## Work instructions
Reproduce only the lines that begin at the line with "You are a computer-use" and run to the end of the entries; omit every picture.
====== Supplied material
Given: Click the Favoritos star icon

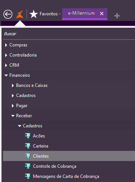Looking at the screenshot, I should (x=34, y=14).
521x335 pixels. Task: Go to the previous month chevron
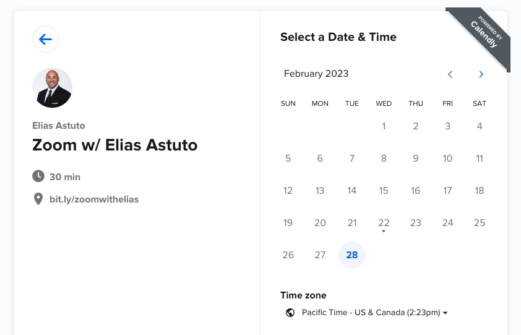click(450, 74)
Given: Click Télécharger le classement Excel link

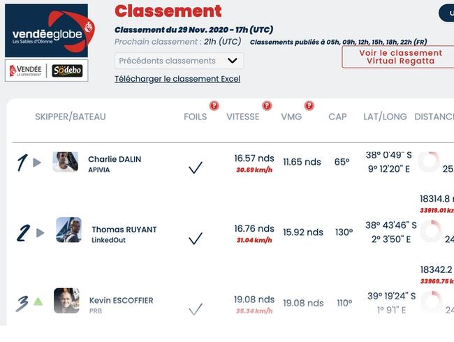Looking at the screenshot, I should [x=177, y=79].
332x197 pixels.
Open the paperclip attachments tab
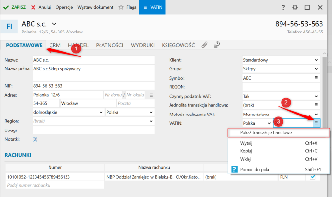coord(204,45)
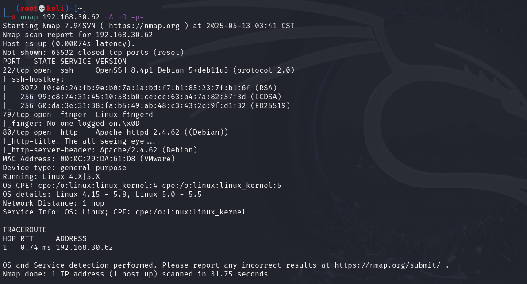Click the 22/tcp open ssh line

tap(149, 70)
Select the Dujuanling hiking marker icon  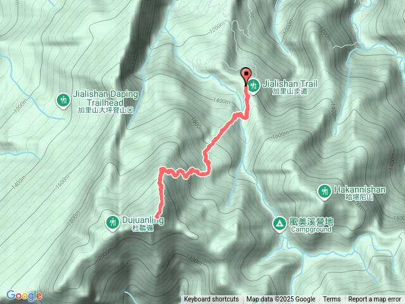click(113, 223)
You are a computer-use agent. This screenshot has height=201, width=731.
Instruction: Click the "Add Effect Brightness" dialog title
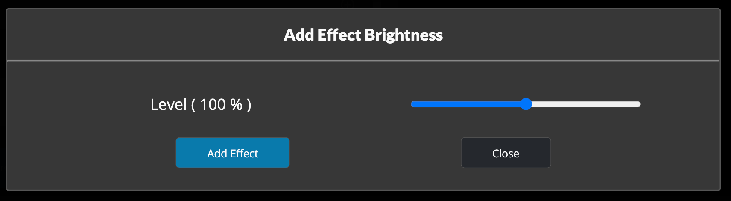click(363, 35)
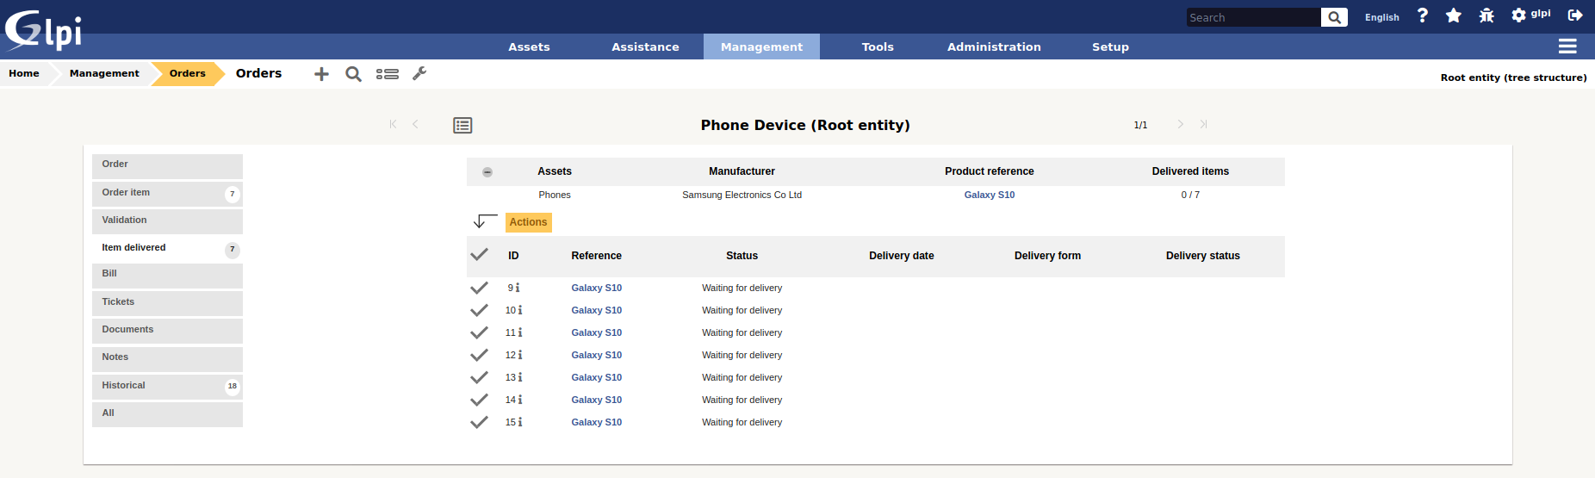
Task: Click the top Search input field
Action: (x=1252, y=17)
============
## Problem solution
You are a computer-use agent. This screenshot has height=201, width=731.
Instruction: Click the "Add Effect Brightness" dialog title
click(363, 35)
Task: Click the top Search input field
Action: (x=1252, y=17)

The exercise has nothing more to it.